* What you are asked to do *
Copy the listing below character for character, starting with its first line and going on through the line that contains "1568x664 pixels. coord(72,153)", with both of those lines included.

* Input *
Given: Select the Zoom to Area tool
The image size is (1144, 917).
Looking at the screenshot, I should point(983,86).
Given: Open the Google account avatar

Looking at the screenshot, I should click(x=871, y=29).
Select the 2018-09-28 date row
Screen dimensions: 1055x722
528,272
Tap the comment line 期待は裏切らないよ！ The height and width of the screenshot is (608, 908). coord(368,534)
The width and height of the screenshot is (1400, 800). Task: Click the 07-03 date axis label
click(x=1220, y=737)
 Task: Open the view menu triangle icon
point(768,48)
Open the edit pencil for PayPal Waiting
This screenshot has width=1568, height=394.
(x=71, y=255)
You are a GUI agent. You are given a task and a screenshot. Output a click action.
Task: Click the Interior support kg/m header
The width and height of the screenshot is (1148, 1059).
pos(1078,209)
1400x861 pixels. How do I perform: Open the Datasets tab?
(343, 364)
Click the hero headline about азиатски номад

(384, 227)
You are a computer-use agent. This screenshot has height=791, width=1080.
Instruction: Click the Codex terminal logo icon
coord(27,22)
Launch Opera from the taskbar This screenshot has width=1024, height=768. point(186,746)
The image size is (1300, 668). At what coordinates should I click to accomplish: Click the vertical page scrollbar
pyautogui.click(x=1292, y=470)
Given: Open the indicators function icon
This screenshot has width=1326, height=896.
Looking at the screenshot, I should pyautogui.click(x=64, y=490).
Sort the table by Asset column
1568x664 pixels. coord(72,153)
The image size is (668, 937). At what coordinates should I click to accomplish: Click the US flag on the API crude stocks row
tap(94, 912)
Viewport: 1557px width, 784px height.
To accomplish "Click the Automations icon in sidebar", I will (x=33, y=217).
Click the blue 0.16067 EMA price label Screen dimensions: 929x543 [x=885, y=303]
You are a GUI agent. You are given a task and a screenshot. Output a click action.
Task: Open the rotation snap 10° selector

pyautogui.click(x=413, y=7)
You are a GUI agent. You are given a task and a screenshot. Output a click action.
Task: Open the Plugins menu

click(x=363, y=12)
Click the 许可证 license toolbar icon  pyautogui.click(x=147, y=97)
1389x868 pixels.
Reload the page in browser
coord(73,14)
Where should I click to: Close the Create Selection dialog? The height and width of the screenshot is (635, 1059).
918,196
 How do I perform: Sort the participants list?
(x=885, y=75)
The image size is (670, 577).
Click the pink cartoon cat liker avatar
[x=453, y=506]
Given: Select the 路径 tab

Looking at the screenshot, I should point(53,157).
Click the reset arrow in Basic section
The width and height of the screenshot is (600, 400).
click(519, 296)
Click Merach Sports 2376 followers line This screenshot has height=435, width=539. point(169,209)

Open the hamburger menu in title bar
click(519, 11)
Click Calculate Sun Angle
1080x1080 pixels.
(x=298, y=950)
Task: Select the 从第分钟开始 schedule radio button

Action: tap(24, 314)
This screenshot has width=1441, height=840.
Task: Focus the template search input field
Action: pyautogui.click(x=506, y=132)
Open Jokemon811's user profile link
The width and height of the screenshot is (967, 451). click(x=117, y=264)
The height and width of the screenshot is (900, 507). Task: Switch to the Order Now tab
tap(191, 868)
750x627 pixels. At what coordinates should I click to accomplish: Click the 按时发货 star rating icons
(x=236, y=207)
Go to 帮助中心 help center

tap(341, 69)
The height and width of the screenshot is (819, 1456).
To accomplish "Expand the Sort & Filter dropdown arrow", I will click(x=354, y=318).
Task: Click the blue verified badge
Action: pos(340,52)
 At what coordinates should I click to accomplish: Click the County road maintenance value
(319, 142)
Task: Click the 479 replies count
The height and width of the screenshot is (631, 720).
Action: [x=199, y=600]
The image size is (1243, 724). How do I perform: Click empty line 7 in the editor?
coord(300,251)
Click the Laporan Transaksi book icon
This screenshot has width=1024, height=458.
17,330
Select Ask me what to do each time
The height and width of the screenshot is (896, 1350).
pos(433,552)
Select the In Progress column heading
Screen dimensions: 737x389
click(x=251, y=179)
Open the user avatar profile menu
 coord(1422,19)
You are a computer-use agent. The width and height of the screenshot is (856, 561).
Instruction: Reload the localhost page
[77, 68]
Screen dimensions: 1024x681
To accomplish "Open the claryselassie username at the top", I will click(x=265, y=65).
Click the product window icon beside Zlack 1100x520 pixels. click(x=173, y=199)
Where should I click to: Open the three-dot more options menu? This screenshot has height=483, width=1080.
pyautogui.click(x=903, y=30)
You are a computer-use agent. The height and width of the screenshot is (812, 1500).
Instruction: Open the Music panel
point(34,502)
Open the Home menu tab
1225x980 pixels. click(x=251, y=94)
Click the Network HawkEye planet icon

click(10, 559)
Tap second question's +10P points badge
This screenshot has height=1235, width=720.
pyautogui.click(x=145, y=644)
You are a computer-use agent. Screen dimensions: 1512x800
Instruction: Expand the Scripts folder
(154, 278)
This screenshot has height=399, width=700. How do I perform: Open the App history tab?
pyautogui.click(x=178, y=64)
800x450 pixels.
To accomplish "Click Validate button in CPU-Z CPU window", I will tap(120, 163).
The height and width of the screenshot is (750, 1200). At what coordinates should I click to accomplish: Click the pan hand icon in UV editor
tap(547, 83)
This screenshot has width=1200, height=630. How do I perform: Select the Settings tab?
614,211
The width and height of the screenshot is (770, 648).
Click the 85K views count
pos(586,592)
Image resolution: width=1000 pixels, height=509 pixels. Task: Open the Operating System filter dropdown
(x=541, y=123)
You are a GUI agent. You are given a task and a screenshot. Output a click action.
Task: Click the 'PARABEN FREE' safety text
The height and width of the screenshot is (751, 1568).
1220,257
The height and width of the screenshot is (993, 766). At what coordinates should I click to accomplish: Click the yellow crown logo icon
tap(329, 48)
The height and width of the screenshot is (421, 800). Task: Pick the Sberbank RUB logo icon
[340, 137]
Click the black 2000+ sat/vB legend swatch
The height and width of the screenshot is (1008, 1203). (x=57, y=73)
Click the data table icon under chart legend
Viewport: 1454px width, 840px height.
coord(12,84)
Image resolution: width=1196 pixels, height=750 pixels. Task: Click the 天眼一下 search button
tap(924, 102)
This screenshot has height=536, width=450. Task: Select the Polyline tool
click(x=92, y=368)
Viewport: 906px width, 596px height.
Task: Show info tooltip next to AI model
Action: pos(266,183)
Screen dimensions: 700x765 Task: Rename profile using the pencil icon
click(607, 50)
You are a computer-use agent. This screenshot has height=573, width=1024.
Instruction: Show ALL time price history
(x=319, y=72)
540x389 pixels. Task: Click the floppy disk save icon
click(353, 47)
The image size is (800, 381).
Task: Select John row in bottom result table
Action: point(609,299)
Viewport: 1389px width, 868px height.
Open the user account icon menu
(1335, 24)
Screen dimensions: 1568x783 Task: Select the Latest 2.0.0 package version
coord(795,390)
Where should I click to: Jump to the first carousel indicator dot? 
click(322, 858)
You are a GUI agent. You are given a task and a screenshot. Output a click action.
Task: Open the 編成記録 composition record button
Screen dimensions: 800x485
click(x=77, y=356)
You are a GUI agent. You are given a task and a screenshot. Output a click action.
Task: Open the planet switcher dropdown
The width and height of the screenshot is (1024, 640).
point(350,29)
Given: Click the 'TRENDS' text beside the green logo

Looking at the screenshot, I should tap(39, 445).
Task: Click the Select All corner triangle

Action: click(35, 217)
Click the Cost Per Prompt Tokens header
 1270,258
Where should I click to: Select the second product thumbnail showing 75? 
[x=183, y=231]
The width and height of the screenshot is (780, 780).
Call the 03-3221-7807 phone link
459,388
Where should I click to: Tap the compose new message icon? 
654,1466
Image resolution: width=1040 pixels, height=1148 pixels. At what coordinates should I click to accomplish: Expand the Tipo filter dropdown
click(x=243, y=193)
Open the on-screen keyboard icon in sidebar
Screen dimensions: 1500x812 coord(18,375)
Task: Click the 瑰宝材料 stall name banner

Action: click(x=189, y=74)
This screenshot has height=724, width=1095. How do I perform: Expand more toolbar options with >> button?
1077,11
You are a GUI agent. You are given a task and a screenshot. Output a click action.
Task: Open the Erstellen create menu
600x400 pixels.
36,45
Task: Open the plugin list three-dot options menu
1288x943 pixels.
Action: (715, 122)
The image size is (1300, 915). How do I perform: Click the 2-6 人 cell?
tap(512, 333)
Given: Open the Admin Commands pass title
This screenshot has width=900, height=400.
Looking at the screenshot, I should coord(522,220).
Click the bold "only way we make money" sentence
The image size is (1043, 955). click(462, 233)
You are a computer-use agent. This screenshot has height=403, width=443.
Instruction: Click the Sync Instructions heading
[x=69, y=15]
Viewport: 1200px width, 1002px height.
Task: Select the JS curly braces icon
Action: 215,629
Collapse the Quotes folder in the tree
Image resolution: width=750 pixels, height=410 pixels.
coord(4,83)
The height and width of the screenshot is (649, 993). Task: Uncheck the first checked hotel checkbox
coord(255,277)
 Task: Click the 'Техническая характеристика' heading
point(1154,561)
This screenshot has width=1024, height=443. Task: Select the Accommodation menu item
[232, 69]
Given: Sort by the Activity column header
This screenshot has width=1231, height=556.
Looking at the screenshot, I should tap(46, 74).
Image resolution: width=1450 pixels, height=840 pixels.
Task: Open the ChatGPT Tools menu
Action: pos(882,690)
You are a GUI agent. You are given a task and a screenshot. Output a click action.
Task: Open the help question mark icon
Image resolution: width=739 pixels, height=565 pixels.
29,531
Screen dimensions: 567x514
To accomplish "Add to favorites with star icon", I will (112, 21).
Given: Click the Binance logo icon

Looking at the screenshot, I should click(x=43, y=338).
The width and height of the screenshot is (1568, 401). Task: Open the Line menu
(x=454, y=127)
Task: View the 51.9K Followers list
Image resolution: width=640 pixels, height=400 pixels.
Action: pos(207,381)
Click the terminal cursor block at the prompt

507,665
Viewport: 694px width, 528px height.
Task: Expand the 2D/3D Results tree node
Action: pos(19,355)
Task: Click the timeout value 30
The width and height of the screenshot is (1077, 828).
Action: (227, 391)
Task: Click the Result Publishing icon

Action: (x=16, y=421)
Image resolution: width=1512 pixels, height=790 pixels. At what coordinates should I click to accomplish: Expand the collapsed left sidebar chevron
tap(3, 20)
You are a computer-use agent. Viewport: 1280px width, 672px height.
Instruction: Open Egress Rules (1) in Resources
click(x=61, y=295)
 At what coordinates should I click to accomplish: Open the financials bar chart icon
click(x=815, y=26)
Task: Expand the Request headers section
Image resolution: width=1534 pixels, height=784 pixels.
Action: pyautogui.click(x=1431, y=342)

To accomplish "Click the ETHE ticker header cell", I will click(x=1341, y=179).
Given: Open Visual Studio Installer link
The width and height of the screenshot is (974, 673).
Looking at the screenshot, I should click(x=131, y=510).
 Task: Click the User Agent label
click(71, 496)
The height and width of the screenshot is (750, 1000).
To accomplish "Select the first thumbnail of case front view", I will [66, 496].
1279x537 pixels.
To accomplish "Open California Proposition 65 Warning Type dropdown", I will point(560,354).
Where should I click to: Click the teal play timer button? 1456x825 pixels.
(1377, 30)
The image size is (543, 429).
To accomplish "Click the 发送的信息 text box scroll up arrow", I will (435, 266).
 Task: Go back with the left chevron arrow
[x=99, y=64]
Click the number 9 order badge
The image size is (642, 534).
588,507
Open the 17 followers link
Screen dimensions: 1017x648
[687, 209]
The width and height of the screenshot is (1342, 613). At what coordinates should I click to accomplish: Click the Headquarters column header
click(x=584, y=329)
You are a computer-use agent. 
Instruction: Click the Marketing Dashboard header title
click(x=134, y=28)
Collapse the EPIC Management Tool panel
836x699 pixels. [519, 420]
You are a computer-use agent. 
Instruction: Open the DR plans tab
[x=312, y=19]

* Reply *
Given: Select the Zoom to Area tool
The image size is (1144, 917).
Looking at the screenshot, I should point(983,86).
Given: Open the Google account avatar

Looking at the screenshot, I should click(x=871, y=29).
Select the 2018-09-28 date row
Screen dimensions: 1055x722
528,272
Tap the comment line 期待は裏切らないよ！ The height and width of the screenshot is (608, 908). coord(368,534)
The width and height of the screenshot is (1400, 800). Task: Click the 07-03 date axis label
click(x=1220, y=737)
 Task: Open the view menu triangle icon
point(768,48)
Open the edit pencil for PayPal Waiting
This screenshot has width=1568, height=394.
(x=71, y=255)
You are a GUI agent. You are given a task and a screenshot. Output a click action.
Task: Click the Interior support kg/m header
The width and height of the screenshot is (1148, 1059).
pos(1078,209)
1400x861 pixels. How do I perform: Open the Datasets tab?
(343, 364)
Click the hero headline about азиатски номад

(384, 227)
You are a computer-use agent. This screenshot has height=791, width=1080.
Instruction: Click the Codex terminal logo icon
coord(27,22)
Launch Opera from the taskbar This screenshot has width=1024, height=768. point(186,746)
The image size is (1300, 668). At what coordinates should I click to accomplish: Click the vertical page scrollbar
pyautogui.click(x=1292, y=470)
Given: Open the indicators function icon
This screenshot has width=1326, height=896.
Looking at the screenshot, I should pyautogui.click(x=64, y=490).
Sort the table by Asset column
1568x664 pixels. coord(72,153)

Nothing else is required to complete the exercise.